Saved entries
***

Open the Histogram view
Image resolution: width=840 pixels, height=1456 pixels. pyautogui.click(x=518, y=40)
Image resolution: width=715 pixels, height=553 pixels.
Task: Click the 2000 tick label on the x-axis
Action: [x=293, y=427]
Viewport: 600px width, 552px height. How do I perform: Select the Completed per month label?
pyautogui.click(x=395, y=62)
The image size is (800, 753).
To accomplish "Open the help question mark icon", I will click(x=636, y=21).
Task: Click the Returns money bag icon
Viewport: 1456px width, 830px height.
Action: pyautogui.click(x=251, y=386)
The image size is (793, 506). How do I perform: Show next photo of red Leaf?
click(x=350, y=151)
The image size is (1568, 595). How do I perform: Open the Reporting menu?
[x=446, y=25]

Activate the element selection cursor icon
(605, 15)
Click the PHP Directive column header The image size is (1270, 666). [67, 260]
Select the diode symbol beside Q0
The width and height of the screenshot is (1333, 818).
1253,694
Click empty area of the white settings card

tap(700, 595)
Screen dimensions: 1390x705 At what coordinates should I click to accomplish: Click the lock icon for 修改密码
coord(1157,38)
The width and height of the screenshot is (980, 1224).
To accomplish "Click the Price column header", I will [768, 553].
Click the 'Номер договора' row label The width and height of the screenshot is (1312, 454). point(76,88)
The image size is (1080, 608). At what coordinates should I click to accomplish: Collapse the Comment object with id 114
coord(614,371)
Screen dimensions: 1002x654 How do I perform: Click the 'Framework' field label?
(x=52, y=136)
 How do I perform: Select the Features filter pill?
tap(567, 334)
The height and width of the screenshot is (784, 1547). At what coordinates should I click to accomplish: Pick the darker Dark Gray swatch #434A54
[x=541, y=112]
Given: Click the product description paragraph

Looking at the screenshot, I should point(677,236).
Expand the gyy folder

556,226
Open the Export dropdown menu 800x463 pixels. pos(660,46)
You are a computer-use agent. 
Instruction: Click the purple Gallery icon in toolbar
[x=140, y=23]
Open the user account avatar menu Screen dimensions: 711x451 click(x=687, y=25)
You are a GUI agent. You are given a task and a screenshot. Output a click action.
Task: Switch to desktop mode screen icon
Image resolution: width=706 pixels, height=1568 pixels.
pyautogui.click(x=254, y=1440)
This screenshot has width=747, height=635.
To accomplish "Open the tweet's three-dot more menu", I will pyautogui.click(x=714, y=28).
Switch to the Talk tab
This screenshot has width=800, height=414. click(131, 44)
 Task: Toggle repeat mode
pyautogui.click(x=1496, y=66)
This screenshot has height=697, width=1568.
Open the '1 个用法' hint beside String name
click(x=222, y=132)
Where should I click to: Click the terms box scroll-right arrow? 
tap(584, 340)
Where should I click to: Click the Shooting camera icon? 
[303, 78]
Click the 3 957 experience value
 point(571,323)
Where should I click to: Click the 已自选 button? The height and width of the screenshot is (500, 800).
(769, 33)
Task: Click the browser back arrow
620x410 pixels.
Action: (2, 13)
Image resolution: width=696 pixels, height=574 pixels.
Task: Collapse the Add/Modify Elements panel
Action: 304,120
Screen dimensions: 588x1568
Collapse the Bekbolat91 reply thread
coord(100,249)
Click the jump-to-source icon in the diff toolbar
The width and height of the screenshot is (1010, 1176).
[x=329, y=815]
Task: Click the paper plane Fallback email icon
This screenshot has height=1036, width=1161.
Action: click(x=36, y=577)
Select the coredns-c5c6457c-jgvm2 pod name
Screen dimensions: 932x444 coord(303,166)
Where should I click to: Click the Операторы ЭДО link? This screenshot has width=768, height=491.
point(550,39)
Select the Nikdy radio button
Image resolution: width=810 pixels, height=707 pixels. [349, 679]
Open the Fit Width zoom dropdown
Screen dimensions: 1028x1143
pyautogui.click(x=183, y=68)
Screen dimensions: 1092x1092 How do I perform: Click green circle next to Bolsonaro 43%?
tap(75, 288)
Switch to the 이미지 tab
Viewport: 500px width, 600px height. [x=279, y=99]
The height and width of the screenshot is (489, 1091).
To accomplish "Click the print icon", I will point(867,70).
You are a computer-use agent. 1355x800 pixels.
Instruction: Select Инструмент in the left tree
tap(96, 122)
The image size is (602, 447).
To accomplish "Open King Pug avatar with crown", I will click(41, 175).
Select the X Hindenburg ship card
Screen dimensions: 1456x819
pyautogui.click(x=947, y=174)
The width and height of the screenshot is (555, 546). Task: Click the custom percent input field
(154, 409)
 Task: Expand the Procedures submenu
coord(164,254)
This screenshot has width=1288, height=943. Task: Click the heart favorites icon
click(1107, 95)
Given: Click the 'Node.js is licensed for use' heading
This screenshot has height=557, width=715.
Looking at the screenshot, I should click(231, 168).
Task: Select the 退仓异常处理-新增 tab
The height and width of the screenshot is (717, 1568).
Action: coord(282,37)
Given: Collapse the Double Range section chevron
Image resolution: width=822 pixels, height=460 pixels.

***

AIM OF THE TASK.
Each line above where the word "agent" occurs should be returned in full.

TASK SOLUTION.
You are a computer-use agent. 
You are a GUI agent. You are given a task and a screenshot. Output a click action.
You are a computer-use agent. 1355x800 pixels.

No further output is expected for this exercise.